SABIC Agri-Nutrients Co.(SABIC AN)
- Native name: سافکو
- ISIN: SA0007879139
- Industry: Chemicals
- Founded: September 11, 1965; 60 years ago
- Headquarters: Jubail, Saudi Arabia
- Key people: Abdulrahman Ahmed Shamsaddin (CEO), Fahad M. Al-Battar (COO)
- Products: urea, ammonia
- Revenue: $1 Billion (2019)
- Total assets: 9,662,542,000 Saudi riyal (2019)
- Website: safco.com.sa

= Saudi Arabian Fertilizer Company =

Petrochemical company

Safco is the first petrochemical company in Saudi Arabia.
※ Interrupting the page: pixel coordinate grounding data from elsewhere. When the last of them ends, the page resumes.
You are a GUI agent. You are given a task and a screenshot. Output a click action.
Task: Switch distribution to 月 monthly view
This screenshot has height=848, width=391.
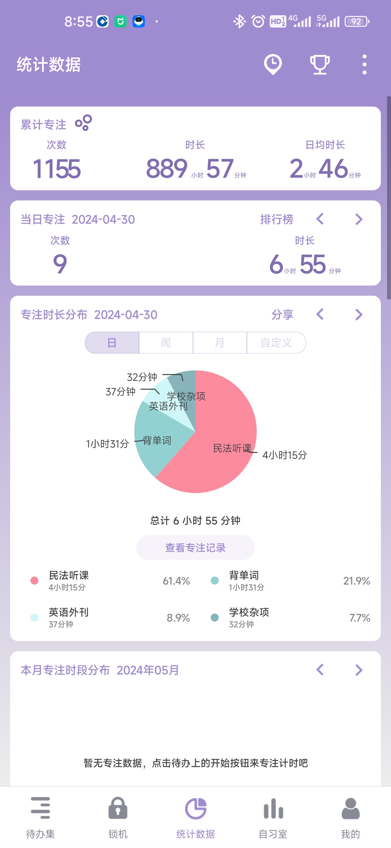[x=220, y=342]
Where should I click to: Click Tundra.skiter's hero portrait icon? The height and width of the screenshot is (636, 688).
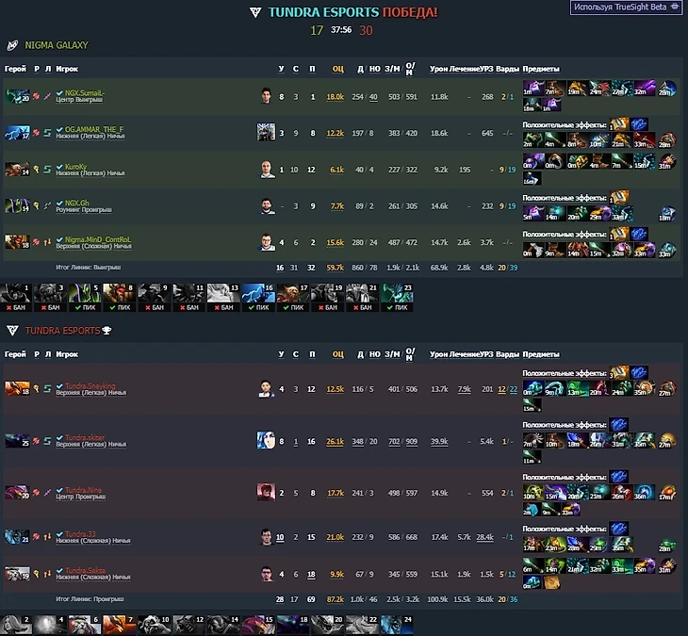point(17,440)
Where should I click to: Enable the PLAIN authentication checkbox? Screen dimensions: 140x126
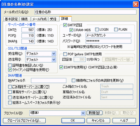[116, 30]
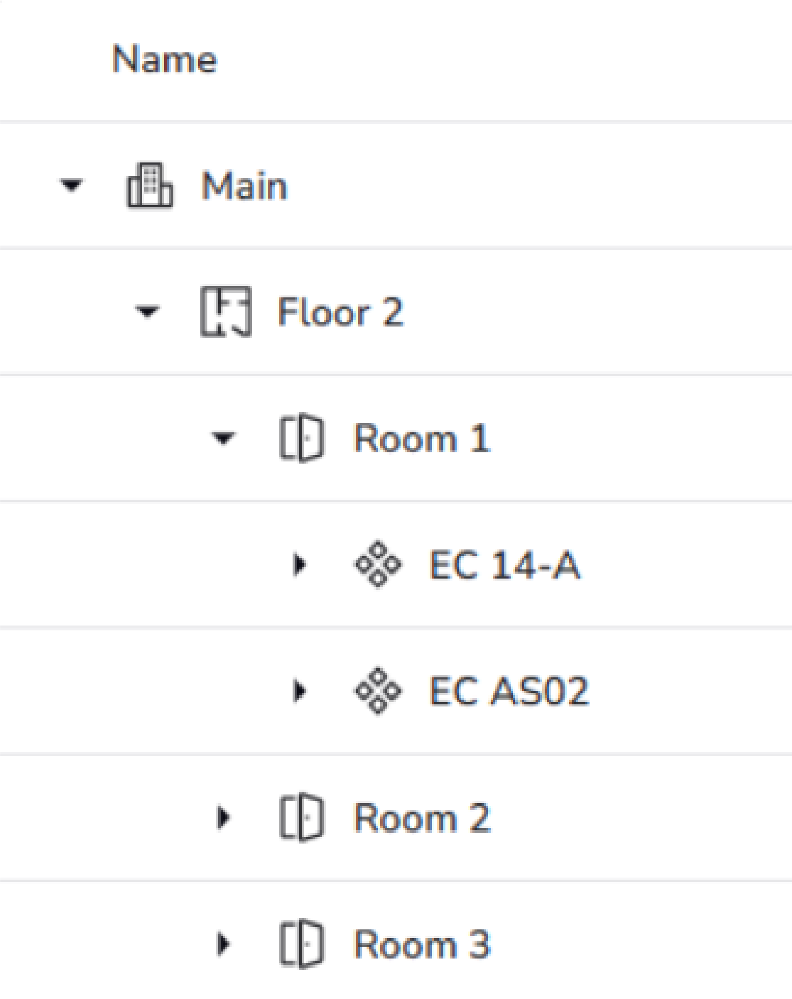Collapse the Main building node
The image size is (792, 999).
point(71,186)
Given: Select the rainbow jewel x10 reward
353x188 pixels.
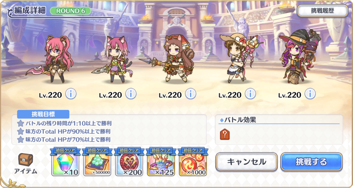Looking at the screenshot, I should click(65, 162).
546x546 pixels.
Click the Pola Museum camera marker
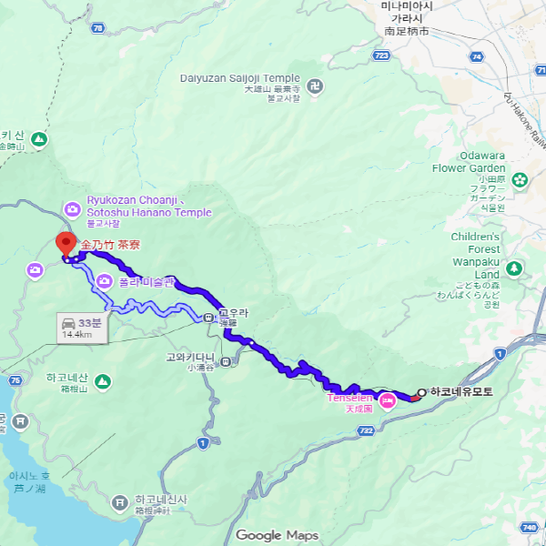coord(104,281)
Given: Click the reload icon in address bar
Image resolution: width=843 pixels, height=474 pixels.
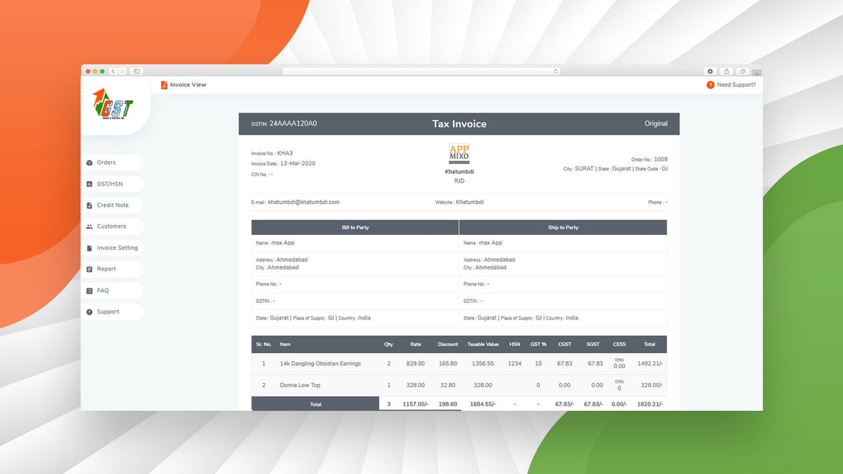Looking at the screenshot, I should pyautogui.click(x=556, y=71).
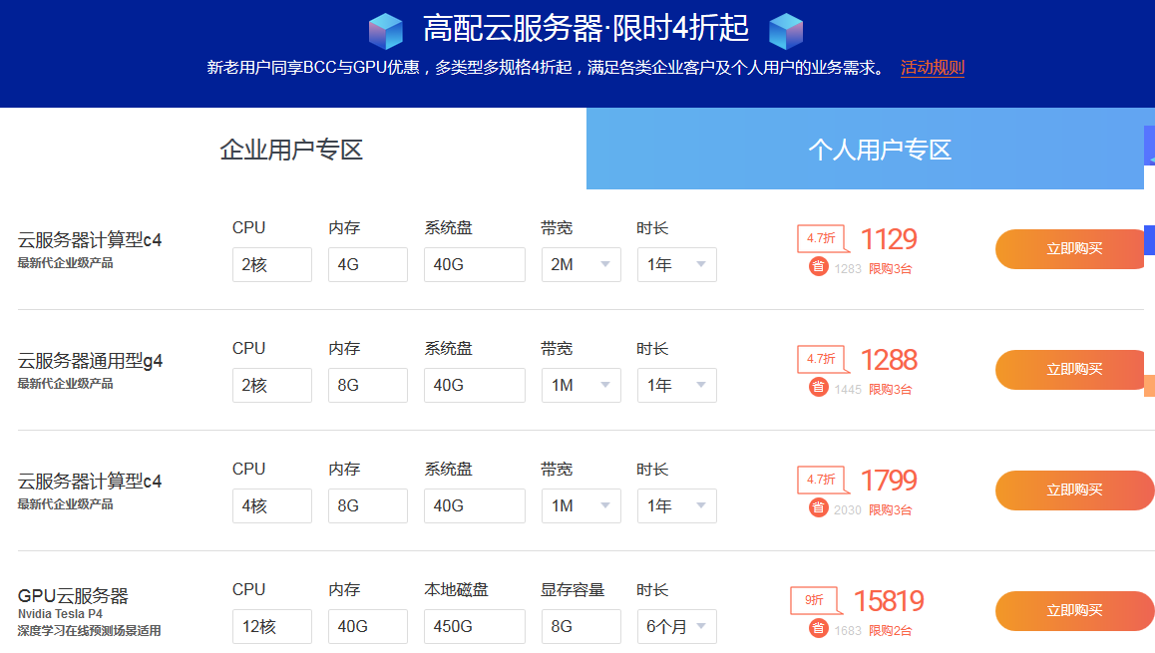Open the 活动规则 link
Viewport: 1155px width, 653px height.
(x=932, y=68)
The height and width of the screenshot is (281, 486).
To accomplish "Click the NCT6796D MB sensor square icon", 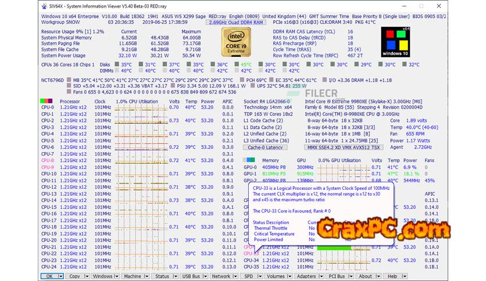I will click(69, 80).
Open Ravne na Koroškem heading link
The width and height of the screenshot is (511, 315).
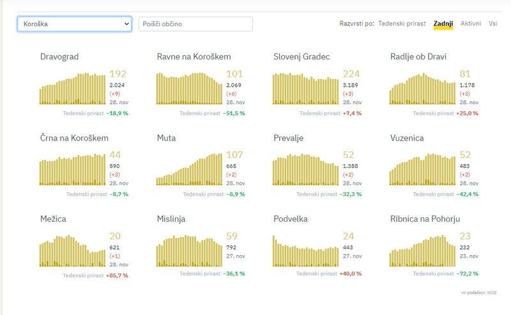194,57
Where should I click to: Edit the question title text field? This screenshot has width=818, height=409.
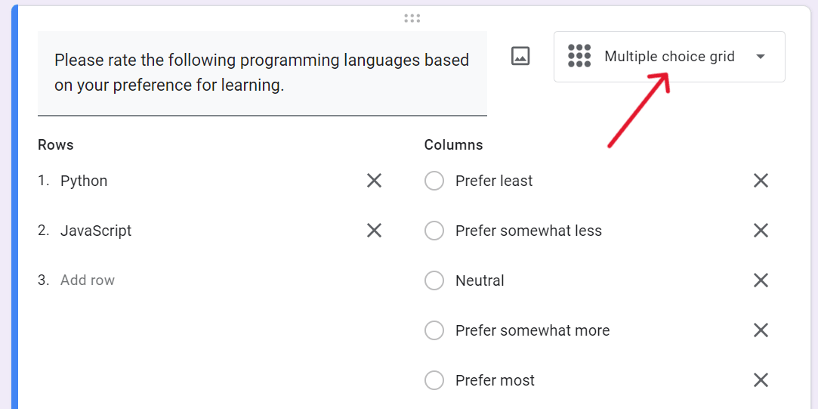(261, 73)
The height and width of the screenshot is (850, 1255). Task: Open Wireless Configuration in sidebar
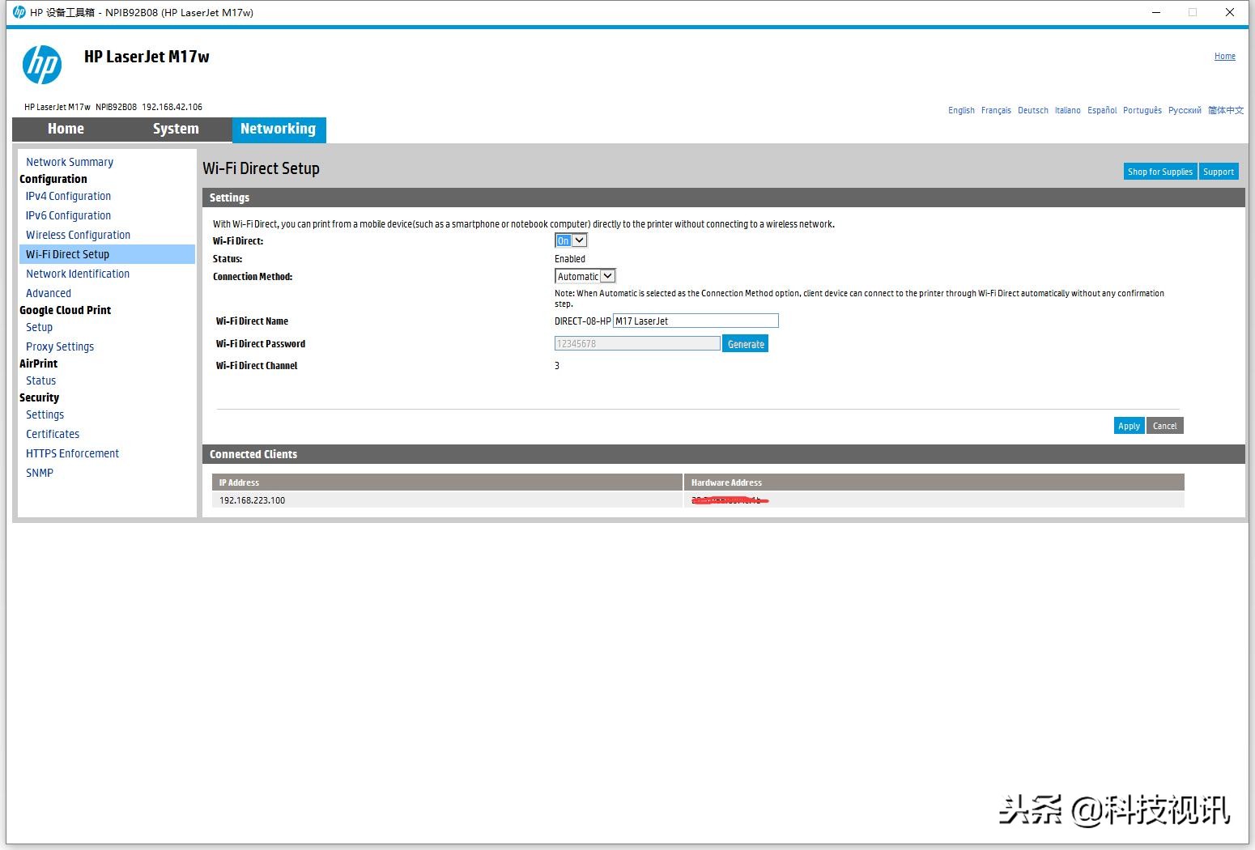pyautogui.click(x=78, y=235)
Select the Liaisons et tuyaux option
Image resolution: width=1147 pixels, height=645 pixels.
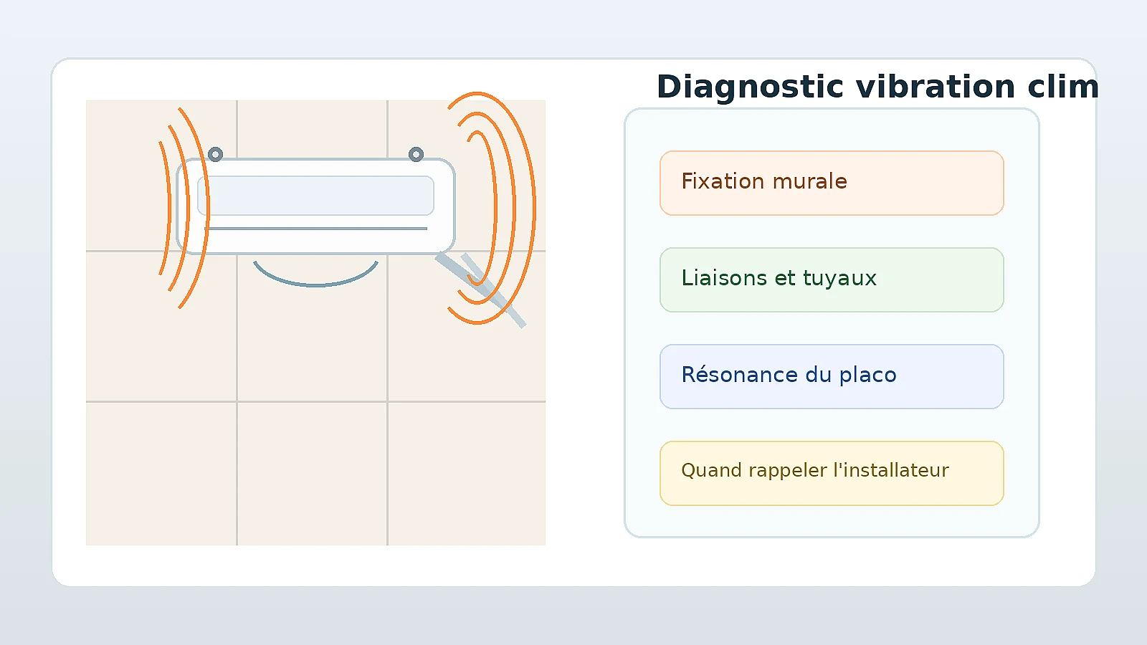(832, 280)
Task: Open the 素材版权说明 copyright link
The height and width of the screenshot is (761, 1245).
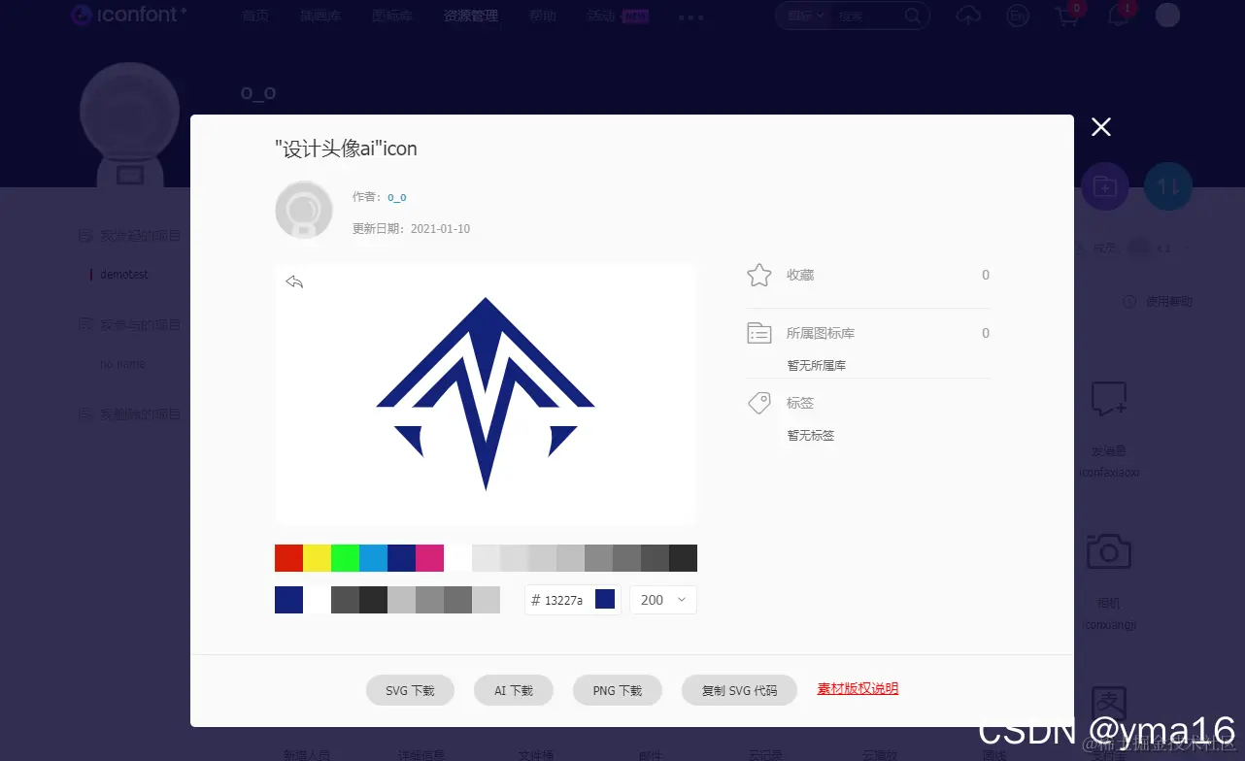Action: pos(858,687)
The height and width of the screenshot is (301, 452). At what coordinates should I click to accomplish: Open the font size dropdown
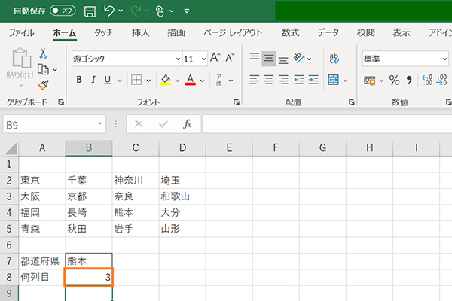tap(203, 59)
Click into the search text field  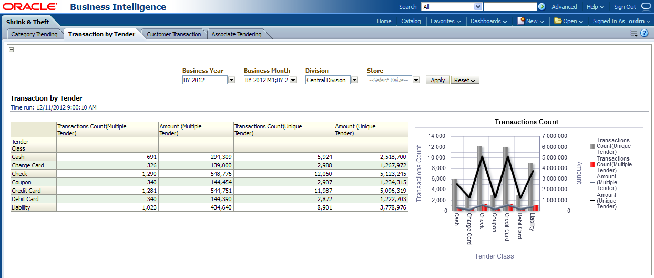pyautogui.click(x=509, y=7)
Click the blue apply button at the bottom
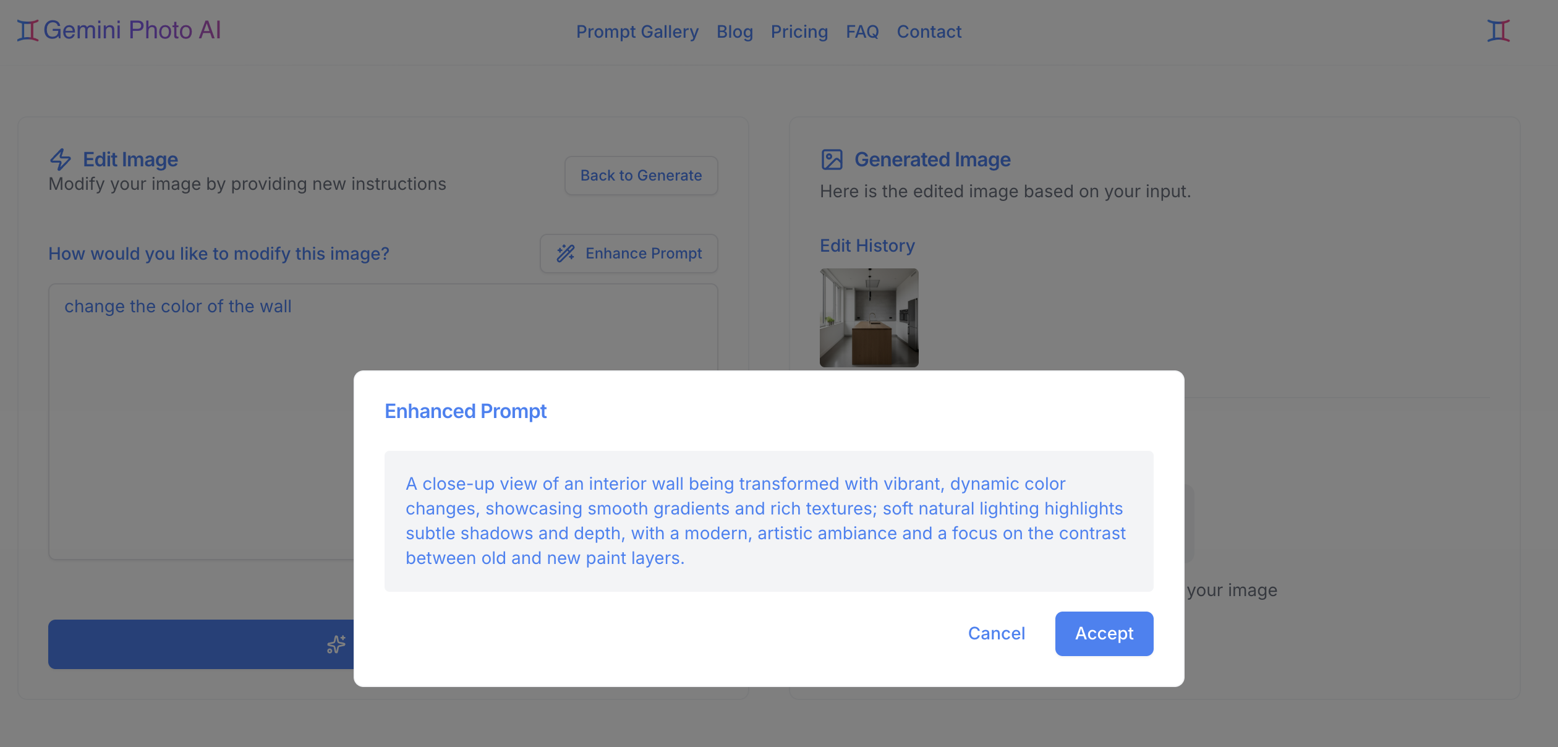The image size is (1558, 747). coord(216,644)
It was established in 1965. SAFCO is one of the largest producers of chemicals in the world with an annual production capacity of over 4.9 million tons of fertilizers. SABIC owns 42.99% with 57.01% being held by the private sector and the public.

==Operations==
SAFCO is one of the largest producers of urea in the world with an annual production capacity of over 2.6 million tons of urea while its ammonia annual production capacity is 2.3 million tons. Also SAFCO owns 3.87% share in the capital of Arabian Industrial Fibers Company (IBN RUSHD) and 1.69% in the capital of Yanbu National Petrochemical Company (YANSAB).